Local Americanists: Tess Chakkalakal on Charles W. Chesnutt
Local Americanists: Tess Chakkalakal on Charles W. Chesnutt
Please join us for a Local Americanists during which Professor Tess Chakkalakal will discuss her recently published book, A Matter of Complexion: The Life & Fictions of Charles W. Chesnutt (St. Martin's Press, 2025).
If you are interested in attending, please contact Bob Levine or Edlie Wong for the Zoom link.
About the Speaker:
Tess Chakkalakal [pronounced “Chah-KAHL-ickle”] has published widely on nineteenth-century African American and American literature. She is the author of Novel Bondage: Slavery, Marriage, and Freedom in Nineteenth-Century America (Illinois, 2011) which earned the Robert K. Martin Prize for best book on American literature and "a must read" title by Choice. She is co-editor of Jim Crow, Literature, and the Legacy of Sutton E. Griggs (Georgia, 2013). She is also co-editor of Imperium in Imperio by Sutton E. Griggs: A Critical Edition (West Virginia Press, 2022).
Her new book, A Matter of Complexion: The Life and Fictions of Charles W. Chesnutt is available now from St. Martin’s Press, or wherever you buy books. She is at work, with her co-host Brock Clarke on Season 2 of their award-winning podcast series Dead Writers and a new edition of Chesnutt’s Journals forthcoming from Oxford University Press. Professor Chakkalakal serves on the Board of Directors of the Stowe Center in Hartford, CT and The Maine Maritime Museum in Bath, ME.
About the Book:
A biography of Charles Chesnutt, one of the first American authors to write for both Black and white readers.

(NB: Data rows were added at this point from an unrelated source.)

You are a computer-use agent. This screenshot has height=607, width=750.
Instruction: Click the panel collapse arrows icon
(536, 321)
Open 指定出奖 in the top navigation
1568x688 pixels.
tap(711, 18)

In A Matter of Complexion, Tess Chakkalakal gives readers the first comprehensive biography of Charles W. Chesnutt. A complex and talented man, Chesnutt was born in 1858 in Cleveland to parents who were considered “mixed race.” He spent his early life in North Carolina after the Civil War. Though light-skinned, Chesnutt remained a member of the black community throughout his life. He studied among students at the State Colored Normal School who were formerly enslaved. He became a teacher in rural North Carolina during Reconstruction. His life in the South of those years, the issue of race, and how he himself identified as Black informed much of his later writing. He went on to become the first Black writer whose stories appeared in The Atlantic Monthly and whose books were published by Houghton Mifflin.

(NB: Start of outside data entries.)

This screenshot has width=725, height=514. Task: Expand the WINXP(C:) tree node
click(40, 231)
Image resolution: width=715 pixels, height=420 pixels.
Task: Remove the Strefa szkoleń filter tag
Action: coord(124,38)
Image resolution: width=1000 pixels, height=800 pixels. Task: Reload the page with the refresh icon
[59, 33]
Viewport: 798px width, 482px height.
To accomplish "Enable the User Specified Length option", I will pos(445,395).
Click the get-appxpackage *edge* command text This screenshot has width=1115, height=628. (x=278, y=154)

Through his literary work, as a writer, critic, and speaker, Chesnutt transformed the publishing world by crossing racial barriers that divided black writers from white and seamlessly including both Black and white characters in his writing. In A Matter of Complexion Chakkalakal pens the biography of a poor teacher raised in rural North Carolina during Reconstruction who became the first professional African American writer to break into the all-white literary establishment and win admirers as diverse as William Dean Howells, Booker T. Washington, Ida B. Wells, and Lorraine Hansberry.